Work to be completed >>
If a line of the material holds the string "below", it counts; report the number of such lines alone.

Given data >>
_ _ _

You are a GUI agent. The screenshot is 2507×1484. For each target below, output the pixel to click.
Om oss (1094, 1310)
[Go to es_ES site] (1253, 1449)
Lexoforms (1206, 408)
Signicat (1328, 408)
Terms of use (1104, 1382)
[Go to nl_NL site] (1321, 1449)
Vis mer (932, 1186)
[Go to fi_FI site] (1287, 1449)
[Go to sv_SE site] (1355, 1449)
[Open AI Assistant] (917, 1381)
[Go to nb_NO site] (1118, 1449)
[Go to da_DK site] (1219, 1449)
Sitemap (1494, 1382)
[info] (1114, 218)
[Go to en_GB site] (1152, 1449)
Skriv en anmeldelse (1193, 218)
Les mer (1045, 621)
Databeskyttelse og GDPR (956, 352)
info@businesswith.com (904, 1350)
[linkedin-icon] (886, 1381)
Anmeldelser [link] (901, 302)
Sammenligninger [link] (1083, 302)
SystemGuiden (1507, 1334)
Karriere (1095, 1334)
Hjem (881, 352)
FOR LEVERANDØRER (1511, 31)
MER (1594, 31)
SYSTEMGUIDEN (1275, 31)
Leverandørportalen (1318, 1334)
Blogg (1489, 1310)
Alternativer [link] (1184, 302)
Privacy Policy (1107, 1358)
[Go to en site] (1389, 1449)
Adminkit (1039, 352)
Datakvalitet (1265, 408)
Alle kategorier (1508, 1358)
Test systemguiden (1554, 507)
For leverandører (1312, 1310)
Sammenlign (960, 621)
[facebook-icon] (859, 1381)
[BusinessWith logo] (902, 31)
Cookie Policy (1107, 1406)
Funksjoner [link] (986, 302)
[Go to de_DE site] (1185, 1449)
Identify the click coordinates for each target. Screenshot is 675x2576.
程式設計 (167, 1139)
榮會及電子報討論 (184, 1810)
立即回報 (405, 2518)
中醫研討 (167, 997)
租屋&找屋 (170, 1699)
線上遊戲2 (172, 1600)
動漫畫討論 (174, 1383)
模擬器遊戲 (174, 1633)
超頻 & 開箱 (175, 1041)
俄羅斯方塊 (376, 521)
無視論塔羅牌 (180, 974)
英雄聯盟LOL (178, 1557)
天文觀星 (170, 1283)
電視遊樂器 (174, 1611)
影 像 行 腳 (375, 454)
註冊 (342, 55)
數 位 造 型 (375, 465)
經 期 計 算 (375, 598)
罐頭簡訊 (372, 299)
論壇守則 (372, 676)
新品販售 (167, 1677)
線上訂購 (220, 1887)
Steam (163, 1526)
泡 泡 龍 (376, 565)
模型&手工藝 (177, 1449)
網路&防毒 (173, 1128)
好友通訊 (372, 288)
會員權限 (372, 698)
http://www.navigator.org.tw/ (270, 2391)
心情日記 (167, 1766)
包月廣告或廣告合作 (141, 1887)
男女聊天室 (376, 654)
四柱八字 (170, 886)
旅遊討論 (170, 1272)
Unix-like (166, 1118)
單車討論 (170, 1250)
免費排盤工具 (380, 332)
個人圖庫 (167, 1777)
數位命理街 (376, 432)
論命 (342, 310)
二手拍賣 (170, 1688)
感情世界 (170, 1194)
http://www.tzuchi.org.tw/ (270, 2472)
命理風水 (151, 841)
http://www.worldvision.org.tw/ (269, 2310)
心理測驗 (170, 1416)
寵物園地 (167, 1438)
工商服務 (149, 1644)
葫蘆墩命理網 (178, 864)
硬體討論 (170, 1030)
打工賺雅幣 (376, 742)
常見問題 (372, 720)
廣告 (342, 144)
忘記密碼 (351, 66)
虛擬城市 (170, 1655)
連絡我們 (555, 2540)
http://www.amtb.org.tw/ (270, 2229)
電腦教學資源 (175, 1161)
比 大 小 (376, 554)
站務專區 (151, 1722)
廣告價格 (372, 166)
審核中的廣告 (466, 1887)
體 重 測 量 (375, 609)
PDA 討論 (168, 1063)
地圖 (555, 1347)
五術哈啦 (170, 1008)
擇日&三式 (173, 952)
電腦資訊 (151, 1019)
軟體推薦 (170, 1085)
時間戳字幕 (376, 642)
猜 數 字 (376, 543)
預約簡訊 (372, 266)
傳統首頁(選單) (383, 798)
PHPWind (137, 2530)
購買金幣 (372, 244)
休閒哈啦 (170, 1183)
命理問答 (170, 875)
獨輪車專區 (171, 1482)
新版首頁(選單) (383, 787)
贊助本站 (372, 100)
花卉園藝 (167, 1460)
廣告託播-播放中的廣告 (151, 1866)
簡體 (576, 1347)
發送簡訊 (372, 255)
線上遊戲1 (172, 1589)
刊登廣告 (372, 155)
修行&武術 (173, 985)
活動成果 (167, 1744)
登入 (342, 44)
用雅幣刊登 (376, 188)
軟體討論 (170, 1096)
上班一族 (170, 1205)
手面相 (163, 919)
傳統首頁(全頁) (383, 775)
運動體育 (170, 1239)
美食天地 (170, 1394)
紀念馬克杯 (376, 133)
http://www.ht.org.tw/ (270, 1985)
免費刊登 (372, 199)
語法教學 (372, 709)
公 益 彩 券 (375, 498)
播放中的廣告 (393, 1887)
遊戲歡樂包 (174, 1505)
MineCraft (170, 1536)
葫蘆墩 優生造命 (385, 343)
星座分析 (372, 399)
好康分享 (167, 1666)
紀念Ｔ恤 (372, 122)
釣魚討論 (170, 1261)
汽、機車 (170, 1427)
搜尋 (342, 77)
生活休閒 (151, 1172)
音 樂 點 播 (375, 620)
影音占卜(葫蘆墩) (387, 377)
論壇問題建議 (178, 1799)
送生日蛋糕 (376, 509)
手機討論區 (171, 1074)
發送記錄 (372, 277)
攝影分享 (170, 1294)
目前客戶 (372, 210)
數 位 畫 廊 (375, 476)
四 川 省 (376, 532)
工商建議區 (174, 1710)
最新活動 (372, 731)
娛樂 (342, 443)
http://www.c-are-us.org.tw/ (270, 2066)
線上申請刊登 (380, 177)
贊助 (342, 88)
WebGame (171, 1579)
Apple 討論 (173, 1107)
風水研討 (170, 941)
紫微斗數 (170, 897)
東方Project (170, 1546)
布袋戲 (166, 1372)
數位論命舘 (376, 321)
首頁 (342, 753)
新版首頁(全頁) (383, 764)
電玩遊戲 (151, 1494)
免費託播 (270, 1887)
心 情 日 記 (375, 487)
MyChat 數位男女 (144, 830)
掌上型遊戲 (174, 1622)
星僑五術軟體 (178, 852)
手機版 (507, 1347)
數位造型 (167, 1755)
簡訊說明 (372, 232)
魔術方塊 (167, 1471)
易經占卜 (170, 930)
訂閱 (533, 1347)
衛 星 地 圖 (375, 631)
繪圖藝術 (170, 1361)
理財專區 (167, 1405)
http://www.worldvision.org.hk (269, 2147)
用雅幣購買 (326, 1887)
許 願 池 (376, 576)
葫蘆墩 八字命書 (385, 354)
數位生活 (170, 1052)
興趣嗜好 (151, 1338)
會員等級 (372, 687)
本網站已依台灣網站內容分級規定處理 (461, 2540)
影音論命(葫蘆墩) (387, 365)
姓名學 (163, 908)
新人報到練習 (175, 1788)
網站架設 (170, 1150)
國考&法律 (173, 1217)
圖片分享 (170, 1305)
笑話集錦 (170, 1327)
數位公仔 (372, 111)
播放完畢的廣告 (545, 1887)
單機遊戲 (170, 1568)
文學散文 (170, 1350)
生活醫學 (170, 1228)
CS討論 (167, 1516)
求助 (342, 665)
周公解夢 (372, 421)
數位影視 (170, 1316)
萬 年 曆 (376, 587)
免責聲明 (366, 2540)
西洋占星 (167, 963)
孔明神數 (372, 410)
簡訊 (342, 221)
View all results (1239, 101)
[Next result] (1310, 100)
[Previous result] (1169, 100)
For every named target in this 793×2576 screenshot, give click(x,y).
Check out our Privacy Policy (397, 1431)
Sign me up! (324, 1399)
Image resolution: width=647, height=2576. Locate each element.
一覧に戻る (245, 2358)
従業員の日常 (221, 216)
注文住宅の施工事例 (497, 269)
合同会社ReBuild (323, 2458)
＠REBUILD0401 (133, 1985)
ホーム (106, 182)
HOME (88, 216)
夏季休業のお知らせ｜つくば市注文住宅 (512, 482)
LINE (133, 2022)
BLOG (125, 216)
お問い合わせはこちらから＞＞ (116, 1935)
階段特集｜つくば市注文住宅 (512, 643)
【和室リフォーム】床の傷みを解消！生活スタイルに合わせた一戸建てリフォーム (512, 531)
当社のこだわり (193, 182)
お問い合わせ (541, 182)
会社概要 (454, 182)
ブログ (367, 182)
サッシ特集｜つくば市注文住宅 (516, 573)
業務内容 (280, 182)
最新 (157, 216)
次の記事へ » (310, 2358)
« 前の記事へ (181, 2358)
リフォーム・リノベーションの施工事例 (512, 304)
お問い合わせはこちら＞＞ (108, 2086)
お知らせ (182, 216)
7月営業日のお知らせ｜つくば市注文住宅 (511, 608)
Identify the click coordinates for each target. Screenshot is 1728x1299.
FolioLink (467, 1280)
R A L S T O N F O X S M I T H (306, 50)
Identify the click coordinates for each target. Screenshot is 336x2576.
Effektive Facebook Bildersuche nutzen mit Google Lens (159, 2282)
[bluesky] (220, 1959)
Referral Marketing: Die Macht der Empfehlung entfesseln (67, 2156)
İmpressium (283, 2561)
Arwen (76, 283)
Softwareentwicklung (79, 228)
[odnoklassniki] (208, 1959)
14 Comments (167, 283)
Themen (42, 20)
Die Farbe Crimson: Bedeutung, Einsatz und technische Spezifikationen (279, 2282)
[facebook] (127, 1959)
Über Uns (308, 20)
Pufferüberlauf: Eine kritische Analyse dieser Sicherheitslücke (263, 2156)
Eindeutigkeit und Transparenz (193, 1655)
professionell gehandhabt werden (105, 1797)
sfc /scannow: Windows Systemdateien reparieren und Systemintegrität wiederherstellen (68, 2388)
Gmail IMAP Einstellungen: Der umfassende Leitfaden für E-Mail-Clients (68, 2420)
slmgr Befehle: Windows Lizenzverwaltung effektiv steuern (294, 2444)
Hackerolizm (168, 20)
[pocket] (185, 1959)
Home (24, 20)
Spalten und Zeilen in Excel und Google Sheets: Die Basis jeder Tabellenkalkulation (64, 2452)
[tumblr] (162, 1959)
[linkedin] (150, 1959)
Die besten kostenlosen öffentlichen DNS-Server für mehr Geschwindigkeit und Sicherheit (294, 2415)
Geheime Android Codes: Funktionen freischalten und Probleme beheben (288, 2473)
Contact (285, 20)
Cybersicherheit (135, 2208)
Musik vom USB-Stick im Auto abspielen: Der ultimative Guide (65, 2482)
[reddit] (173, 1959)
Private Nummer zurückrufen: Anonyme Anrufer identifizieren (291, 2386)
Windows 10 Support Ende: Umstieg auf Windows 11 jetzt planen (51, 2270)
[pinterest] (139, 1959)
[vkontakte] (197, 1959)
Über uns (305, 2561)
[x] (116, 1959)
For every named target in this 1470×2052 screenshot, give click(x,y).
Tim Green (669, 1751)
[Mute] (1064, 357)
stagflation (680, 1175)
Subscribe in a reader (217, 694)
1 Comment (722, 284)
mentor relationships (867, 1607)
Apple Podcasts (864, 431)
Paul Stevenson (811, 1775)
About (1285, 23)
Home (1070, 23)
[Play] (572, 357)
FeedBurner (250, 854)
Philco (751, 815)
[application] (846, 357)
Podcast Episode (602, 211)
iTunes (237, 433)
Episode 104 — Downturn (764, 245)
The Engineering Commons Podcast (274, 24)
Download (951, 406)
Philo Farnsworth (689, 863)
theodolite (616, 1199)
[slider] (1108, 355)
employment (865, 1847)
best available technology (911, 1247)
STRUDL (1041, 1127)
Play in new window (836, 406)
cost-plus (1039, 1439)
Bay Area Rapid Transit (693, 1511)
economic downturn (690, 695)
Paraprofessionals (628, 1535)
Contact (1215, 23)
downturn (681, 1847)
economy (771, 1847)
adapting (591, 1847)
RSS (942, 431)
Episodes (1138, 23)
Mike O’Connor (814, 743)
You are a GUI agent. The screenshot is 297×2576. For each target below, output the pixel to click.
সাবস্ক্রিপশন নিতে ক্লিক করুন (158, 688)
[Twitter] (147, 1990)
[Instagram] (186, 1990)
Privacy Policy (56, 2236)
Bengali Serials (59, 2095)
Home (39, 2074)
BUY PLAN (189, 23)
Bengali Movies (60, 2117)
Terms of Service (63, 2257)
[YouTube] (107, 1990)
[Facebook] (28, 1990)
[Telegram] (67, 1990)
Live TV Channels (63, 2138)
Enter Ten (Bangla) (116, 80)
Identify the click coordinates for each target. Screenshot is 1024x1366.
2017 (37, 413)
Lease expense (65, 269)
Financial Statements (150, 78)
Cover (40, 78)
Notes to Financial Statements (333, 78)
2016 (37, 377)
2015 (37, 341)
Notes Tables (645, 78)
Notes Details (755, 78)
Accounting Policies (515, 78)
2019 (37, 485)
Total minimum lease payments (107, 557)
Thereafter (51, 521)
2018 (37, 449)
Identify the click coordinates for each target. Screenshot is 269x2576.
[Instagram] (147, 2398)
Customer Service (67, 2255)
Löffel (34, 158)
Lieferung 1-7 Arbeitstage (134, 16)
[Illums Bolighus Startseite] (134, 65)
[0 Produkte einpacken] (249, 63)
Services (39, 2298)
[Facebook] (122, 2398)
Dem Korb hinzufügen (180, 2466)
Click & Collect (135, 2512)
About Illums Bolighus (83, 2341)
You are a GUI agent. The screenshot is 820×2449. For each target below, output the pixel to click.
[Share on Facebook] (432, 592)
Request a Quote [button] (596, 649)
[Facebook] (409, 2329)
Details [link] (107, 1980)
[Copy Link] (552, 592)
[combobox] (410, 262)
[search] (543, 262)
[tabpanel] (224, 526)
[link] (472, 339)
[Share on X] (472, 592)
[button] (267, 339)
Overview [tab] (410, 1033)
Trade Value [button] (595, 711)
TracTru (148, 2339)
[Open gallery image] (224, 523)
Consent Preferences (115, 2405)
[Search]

_ _ _

Your response >>
3